In response, Plaintiffs argue that their Amended Complaint fixes the problem by asserting claims under the MTCA, which, according to them, "represents a waiver of sovereign immunity." Pls.' Resp. [31] at 5. Plaintiffs' point is not entirely clear.[1] If Plaintiffs intended to suggest that the MTCA waives Eleventh Amendment sovereign immunity as to the § 1983 official-capacity claims, then the argument fails. The MTCA does offer limited waivers from the sovereign immunity codified in Mississippi Code Section 11-46-3, but it expressly preserves Mississippi's right to invoke Eleventh Amendment sovereign immunity. Miss. Code Ann. § 11-46-5(4); see also Delaney v. Miss. Dep't of Pub. Safety, No. 3:12CV229TSL-MTP, 2013 WL 286365, at *3 (S.D.Miss. Jan. 24, 2013), aff'd, 554 F.Appx. 279 (5th Cir. 2014) (same). It is more likely that Plaintiffs have simply waived the § 1983 official-capacity claims in light of the Eleventh Amendment and instead pursue MTCA official-capacity claims. The § 1983 official-capacity claims will therefore be dismissed without prejudice. See Warnock, 88 F.3d at 343 (noting that dismissal under the Eleventh Amendment must be without prejudice). The MTCA official-capacity claims are addressed below.

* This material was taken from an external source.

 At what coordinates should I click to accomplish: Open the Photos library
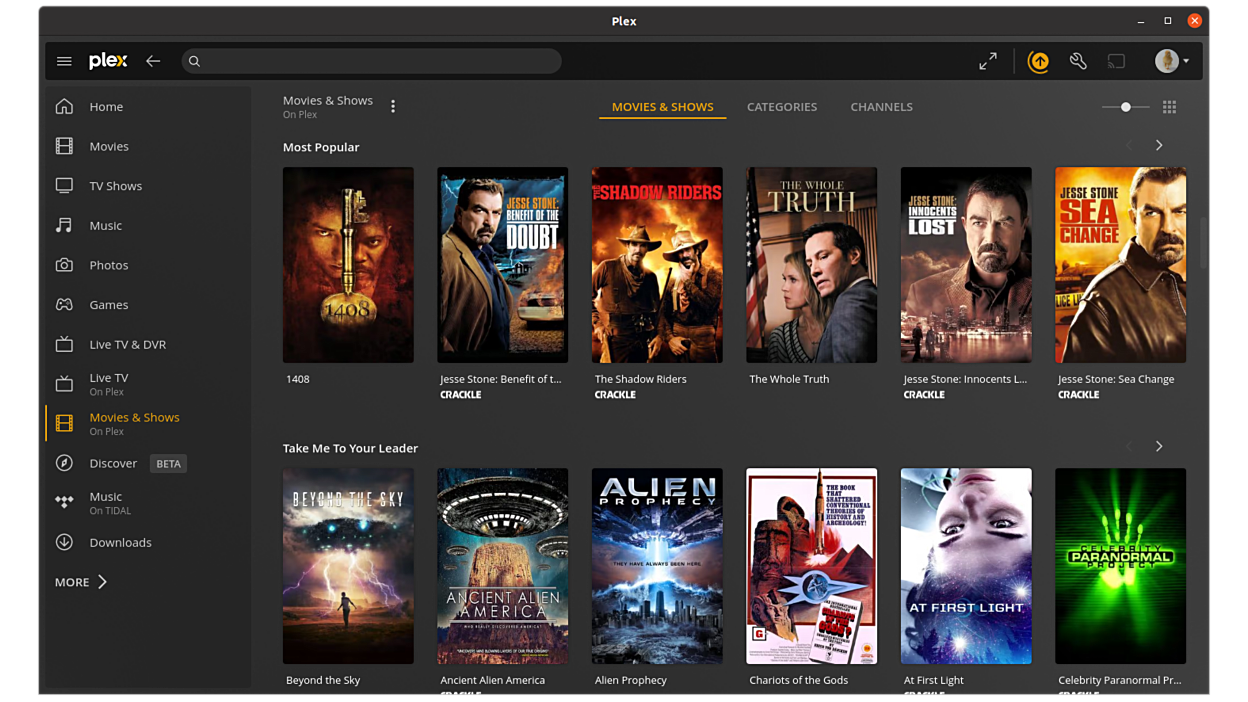tap(108, 265)
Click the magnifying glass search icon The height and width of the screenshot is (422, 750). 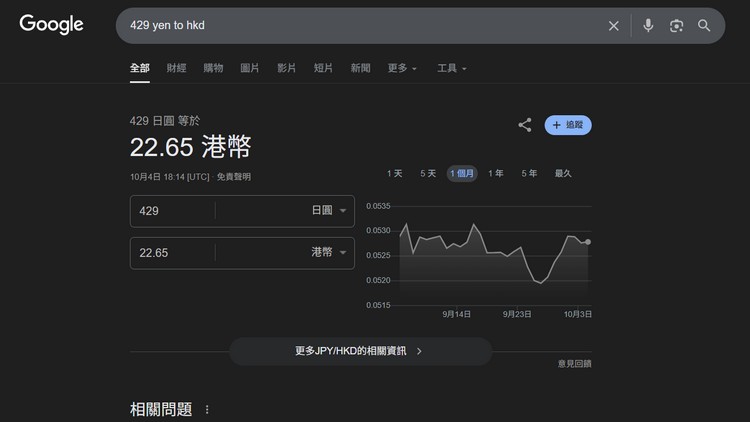point(704,26)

B. Section 1983 Individual-Capacity Claims

Defendants next move for dismissal of Plaintiffs' § 1983 individual-capacity claims based on qualified immunity. "Qualified immunity shields government officials from civil damages liability unless the official violated a statutory or constitutional right that was clearly established at the time of the challenged conduct." Reichle v. Howards, 132 S.Ct. 2088, 2093 (2012). To determine if an individual is entitled to qualified immunity, the Court applies a two-step analysis. The Court first asks "whether, considered in the light most favorable to the plaintiff, the plaintiff has alleged facts that, if proven, would establish that the official violated the plaintiff's constitutional rights." Senu-Oke v. Jackson State Univ., ...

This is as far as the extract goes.